**Passage**.
ELM Scheme

Brisel

Member
Arable Farmer
Location
Midlands
Hmm. The countryside HAS changed. Field sizes are bigger thanks to the drive for productivity (subsidised) and biodiversity has suffered where farms have moved away from a mixed enterprise model to something more specialised, with the aid of technology and chemistry. Some species have done well out of modern agriculture and land management pigeons, badgers, raptors, sparrows etc but many have not. Saying "well you wanted and paid us to feed the world" isn't really the right answer. Much of the admin burden has come from the Common Agricultural Policy and GATT/WTO trade talks, but also consumer demands & lessons learned from mistakes made e.g. food scares.

Change is inevitable and continuous. We need to adapt to that.
 

Overby

Member
Mixed Farmer
Location
South West
For sure. And if Defra have got peer reviewed scientific studies to show that not producing 1t of wheat in the UK (to our standards) and instead producing 1t of wheat in Russia (to their standards) and shipping it in is better for the atmosphere, then crack on.
The whole 'out of country, out of mind' environment sham is a disgrace, from the wheat example you use above,.to the same with coal, and don't get me started on the hoops we have to jump through re silage wrap and net only to see it shipped off and burnt elsewhere. Too much smoke and mirrors.

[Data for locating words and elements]

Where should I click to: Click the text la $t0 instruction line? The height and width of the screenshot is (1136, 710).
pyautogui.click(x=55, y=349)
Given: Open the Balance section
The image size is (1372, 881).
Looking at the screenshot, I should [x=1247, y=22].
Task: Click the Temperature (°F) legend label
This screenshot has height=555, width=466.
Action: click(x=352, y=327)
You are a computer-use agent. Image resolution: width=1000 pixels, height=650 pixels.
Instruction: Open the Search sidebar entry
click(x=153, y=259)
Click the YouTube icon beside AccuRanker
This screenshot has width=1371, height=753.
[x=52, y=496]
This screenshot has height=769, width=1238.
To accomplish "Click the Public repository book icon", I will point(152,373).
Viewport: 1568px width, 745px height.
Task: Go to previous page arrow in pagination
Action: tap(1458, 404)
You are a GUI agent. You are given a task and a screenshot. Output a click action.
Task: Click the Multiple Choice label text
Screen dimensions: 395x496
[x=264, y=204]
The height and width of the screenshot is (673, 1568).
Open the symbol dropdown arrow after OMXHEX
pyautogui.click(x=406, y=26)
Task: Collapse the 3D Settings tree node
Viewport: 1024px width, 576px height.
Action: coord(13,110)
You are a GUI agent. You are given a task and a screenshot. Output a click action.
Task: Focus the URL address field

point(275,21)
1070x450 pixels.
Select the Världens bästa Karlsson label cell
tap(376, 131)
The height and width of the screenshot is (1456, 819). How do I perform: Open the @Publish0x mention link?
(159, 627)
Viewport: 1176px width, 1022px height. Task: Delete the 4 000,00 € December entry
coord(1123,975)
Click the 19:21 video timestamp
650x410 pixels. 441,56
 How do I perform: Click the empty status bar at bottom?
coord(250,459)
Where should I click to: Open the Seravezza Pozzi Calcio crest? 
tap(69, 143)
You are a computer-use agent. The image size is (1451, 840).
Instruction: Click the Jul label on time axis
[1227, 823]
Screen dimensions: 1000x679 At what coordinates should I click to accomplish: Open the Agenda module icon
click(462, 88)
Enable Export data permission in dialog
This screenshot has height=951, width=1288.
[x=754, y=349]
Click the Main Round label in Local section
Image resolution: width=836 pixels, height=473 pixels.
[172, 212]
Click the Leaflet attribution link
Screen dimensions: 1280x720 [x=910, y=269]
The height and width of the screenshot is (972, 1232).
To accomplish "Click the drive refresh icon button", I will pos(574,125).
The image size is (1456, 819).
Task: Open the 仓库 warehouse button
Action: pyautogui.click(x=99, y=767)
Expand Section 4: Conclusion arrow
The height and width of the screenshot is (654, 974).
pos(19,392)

**Tasks to carry out**.
a – In the farming forum thread, where does Brisel say much of the admin burden has come from?
b – Summarize the farming forum thread in two sentences.
c – Proceed with the farming forum thread from its final sentence.

**Outputs for the tasks**.
a – The Common Agricultural Policy and GATT/WTO trade talks, along with consumer demands and lessons learned from mistakes such as food scares.

b – Brisel, an arable farmer in the Midlands, says the countryside has changed: fields are bigger, biodiversity has suffered as farms have become more specialized, and farmers must adapt to continuous change. Overby, a mixed farmer in the South West, calls "out of country, out of mind" environmental policy a disgrace and cites wheat shipped in from Russia, coal, and silage wrap and net burnt elsewhere as examples of smoke and mirrors.

c –
Reading through this thread has been very interesting, there are many sides to the conservation. Hopefully the changing subsidies will not spell out disaster for our nations hard working farmers! I am working on my dissertation which is focused on farmer's experiences with conservation schemes. If possible I would really appreciate if you could take a few minutes to fill out my short questionnaire (8 questions, ~5 minutes). Take care, Joe
 

Brisel

Member
Arable Farmer
Location
Midlands
Reading through this thread has been very interesting, there are many sides to the conservation. Hopefully the changing subsidies will not spell out disaster for our nations hard working farmers! I am working on my dissertation which is focused on farmer's experiences with conservation schemes. If possible I would really appreciate if you could take a few minutes to fill out my short questionnaire (8 questions, ~5 minutes). Take care, Joe

Done
 

Overby

Member
Mixed Farmer
Location
South West
Reading through this thread has been very interesting, there are many sides to the conservation. Hopefully the changing subsidies will not spell out disaster for our nations hard working farmers! I am working on my dissertation which is focused on farmer's experiences with conservation schemes. If possible I would really appreciate if you could take a few minutes to fill out my short questionnaire (8 questions, ~5 minutes). Take care, Joe
👍🏼 Done it
 

BrianV

Member
Mixed Farmer
Location
Dartmoor
Reading through this thread has been very interesting, there are many sides to the conservation. Hopefully the changing subsidies will not spell out disaster for our nations hard working farmers! I am working on my dissertation which is focused on farmer's experiences with conservation schemes. If possible I would really appreciate if you could take a few minutes to fill out my short questionnaire (8 questions, ~5 minutes). Take care, Joe
Done
 

BrianV

Member
Mixed Farmer
Location
Dartmoor
Hmm. The countryside HAS changed. Field sizes are bigger thanks to the drive for productivity (subsidised) and biodiversity has suffered where farms have moved away from a mixed enterprise model to something more specialised, with the aid of technology and chemistry. Some species have done well out of modern agriculture and land management pigeons, badgers, raptors, sparrows etc but many have not. Saying "well you wanted and paid us to feed the world" isn't really the right answer. Much of the admin burden has come from the Common Agricultural Policy and GATT/WTO trade talks, but also consumer demands & lessons learned from mistakes made e.g. food scares.

Change is inevitable and continuous. We need to adapt to that.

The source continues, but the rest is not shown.